I am a full-time administrator with more-than-full-time responsibilities, or so it seems. Each year, the administrative chores pile higher and deeper around me. It seems I’d want to let go of the extra class I teach each term, either after-hours or online, to make life a little less complicated. No one forces me to teach, after all.
But I can’t bear the thought of giving up teaching. I remember when I first started teaching night classes at LSUE in the early nineties. Even after teaching all day in the junior high or high school where I earned my day check, I always had more energy when I left the night class at 8:30 p.m. than I had when I went in to start at 6:00. Now how does that make sense? I occasionally explain it to friends like this: “I administrate to make a living, but I live to teach.”
The last few days provide a case in point. My colleague in Liberal Arts was in a staffing crisis after one of her English faculty dragged up a week or so ago and left three classes dangling without a teacher. Ordinarily, I do not teach during the day because that activity interferes with the demands of the administrative job, but the University was in a bind, so I got the call: “Are you interested in taking the class?”
My first thought was, “No, that’s insanity, because I’m besieged and beset. Only a fool would say ‘Yes.’”
That was my first thought.
But my first words were, “Sure, I’ll take it.”

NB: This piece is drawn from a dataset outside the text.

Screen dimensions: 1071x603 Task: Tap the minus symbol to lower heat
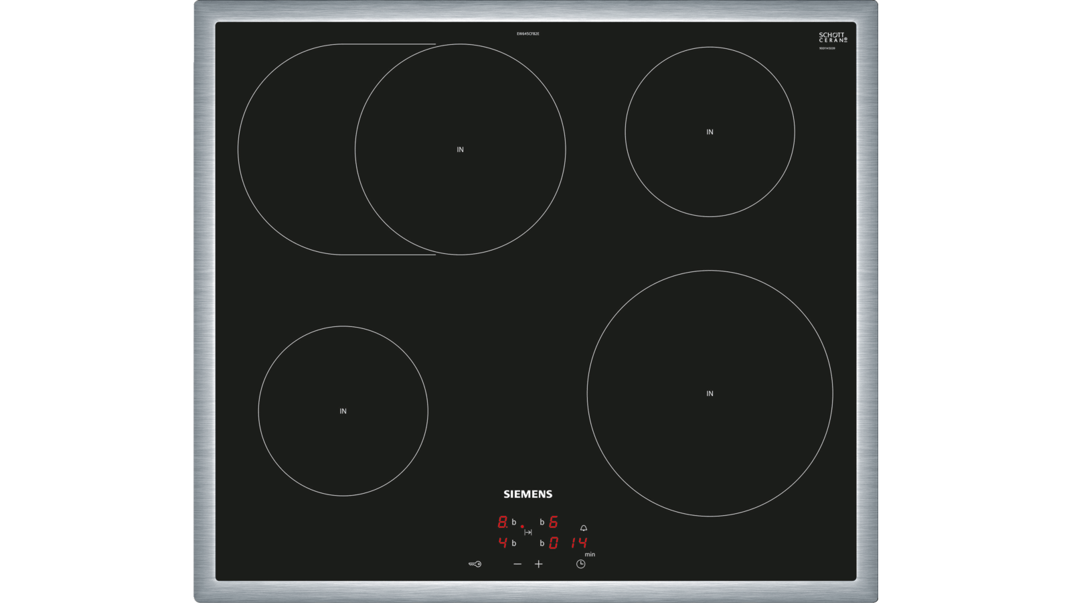517,564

So I stuffed another preparation under my belt to give me something to do this weekend between LSU and Saints games and working outside in the yard. I sweated out the prep quite a bit, especially as I realized that I would have to make a business trip out of town Monday morning that would keep me from having time to psych myself up and focus on the task of meeting this new class at the high noon meeting time.

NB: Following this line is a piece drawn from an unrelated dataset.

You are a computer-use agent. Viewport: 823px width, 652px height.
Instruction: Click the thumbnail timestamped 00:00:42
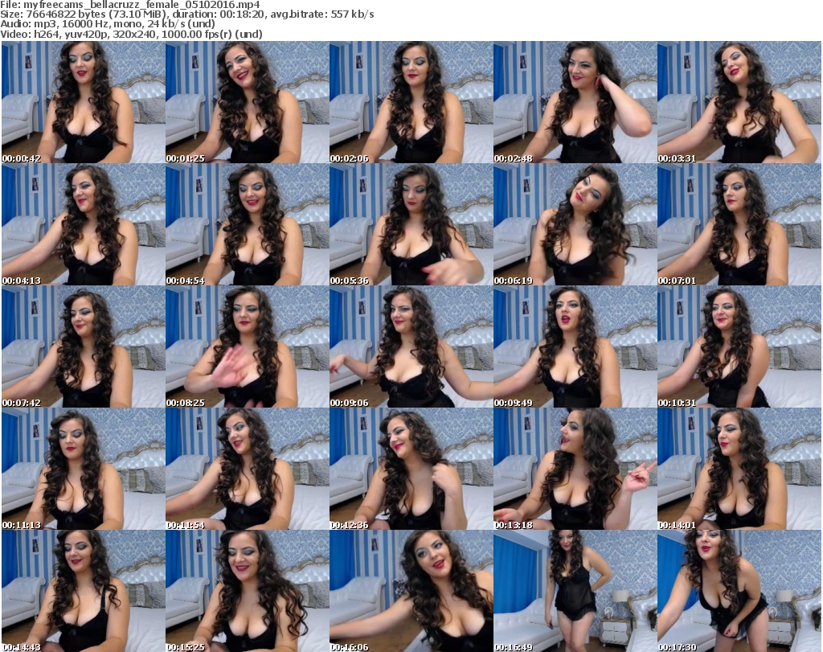(82, 102)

Yeah, “High Noon.” Like the classic western, there was some serious drama built up around this meeting–a week before mid-term, a strange teacher taking over a class that had done nothing since the beginning of the semester and convincing the learners now that everything’s going to be OK because we can cram 15 weeks of work into the next eight weeks, and we’ll have sooooo much fun reading and writing and learning together!
So this really was a stressful undertaking, and along with several other sources of stress already built in to the beginning of this week from other projects, I found myself considerably wound up and tense all morning.

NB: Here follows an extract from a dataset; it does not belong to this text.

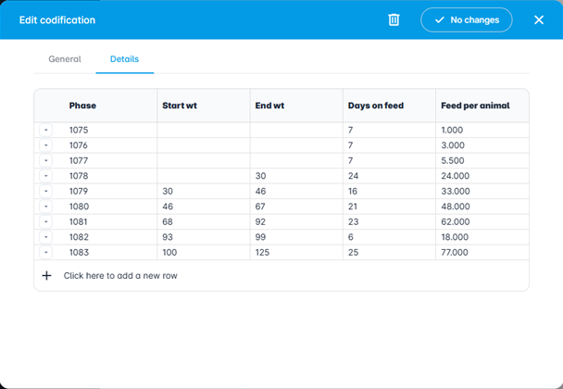This screenshot has width=563, height=389.
Task: Expand row options for phase 1079
Action: pyautogui.click(x=46, y=191)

So how did the first class meeting turn out? Predictably, I left after fifty minutes of teaching with a lighter gait than I had going in to the classroom. The burden of the wound up tension that weighted me down all morning was lifted, and my mood and disposition were bright for the rest of the day. I felt free, if that makes any sense. And the world just seemed like a nicer, friendlier place after spending fifty minutes with students in a class.
Yes, Lord, it must be a calling. Thanks!